■ WHAT IS REQUIRED:
Copy out each line of the material below exactly as it stands, without changing anything.

■ DATASET CONTENT:

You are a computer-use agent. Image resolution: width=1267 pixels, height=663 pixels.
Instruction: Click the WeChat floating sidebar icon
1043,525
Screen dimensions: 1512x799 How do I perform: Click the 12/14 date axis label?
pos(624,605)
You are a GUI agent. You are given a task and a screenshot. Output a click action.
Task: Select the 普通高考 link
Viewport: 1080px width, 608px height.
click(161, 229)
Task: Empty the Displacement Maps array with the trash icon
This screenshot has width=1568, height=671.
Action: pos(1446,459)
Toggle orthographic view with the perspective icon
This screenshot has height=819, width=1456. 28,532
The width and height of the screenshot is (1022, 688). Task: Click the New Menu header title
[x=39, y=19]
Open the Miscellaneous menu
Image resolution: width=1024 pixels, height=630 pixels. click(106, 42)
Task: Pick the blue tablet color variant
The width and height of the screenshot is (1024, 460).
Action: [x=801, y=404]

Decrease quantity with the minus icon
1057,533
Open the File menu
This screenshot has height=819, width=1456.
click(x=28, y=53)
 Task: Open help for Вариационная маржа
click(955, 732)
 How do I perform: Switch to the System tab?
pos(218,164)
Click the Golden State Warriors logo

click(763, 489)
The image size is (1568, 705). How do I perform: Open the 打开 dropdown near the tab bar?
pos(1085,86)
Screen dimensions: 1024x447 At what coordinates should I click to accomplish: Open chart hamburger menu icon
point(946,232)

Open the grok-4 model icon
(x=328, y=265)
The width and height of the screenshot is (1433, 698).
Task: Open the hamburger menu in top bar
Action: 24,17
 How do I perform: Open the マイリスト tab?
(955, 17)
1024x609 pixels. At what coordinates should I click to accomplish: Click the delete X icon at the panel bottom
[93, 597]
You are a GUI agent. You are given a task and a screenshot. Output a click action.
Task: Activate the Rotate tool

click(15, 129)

■ RESULT OF THIS EXERCISE:
You are a computer-use agent. Image resolution: width=1267 pixels, height=663 pixels.
Instruction: Click the WeChat floating sidebar icon
1043,525
Screen dimensions: 1512x799 How do I perform: Click the 12/14 date axis label?
pos(624,605)
You are a GUI agent. You are given a task and a screenshot. Output a click action.
Task: Select the 普通高考 link
Viewport: 1080px width, 608px height.
click(161, 229)
Task: Empty the Displacement Maps array with the trash icon
This screenshot has width=1568, height=671.
Action: pos(1446,459)
Toggle orthographic view with the perspective icon
This screenshot has height=819, width=1456. 28,532
The width and height of the screenshot is (1022, 688). Task: Click the New Menu header title
[x=39, y=19]
Open the Miscellaneous menu
Image resolution: width=1024 pixels, height=630 pixels. click(106, 42)
Task: Pick the blue tablet color variant
The width and height of the screenshot is (1024, 460).
Action: [x=801, y=404]

Decrease quantity with the minus icon
1057,533
Open the File menu
This screenshot has height=819, width=1456.
click(x=28, y=53)
 Task: Open help for Вариационная маржа
click(955, 732)
 How do I perform: Switch to the System tab?
pos(218,164)
Click the Golden State Warriors logo

click(763, 489)
The image size is (1568, 705). How do I perform: Open the 打开 dropdown near the tab bar?
pos(1085,86)
Screen dimensions: 1024x447 At what coordinates should I click to accomplish: Open chart hamburger menu icon
point(946,232)

Open the grok-4 model icon
(x=328, y=265)
The width and height of the screenshot is (1433, 698).
Task: Open the hamburger menu in top bar
Action: 24,17
 How do I perform: Open the マイリスト tab?
(955, 17)
1024x609 pixels. At what coordinates should I click to accomplish: Click the delete X icon at the panel bottom
[93, 597]
You are a GUI agent. You are given a task and a screenshot. Output a click action.
Task: Activate the Rotate tool

click(15, 129)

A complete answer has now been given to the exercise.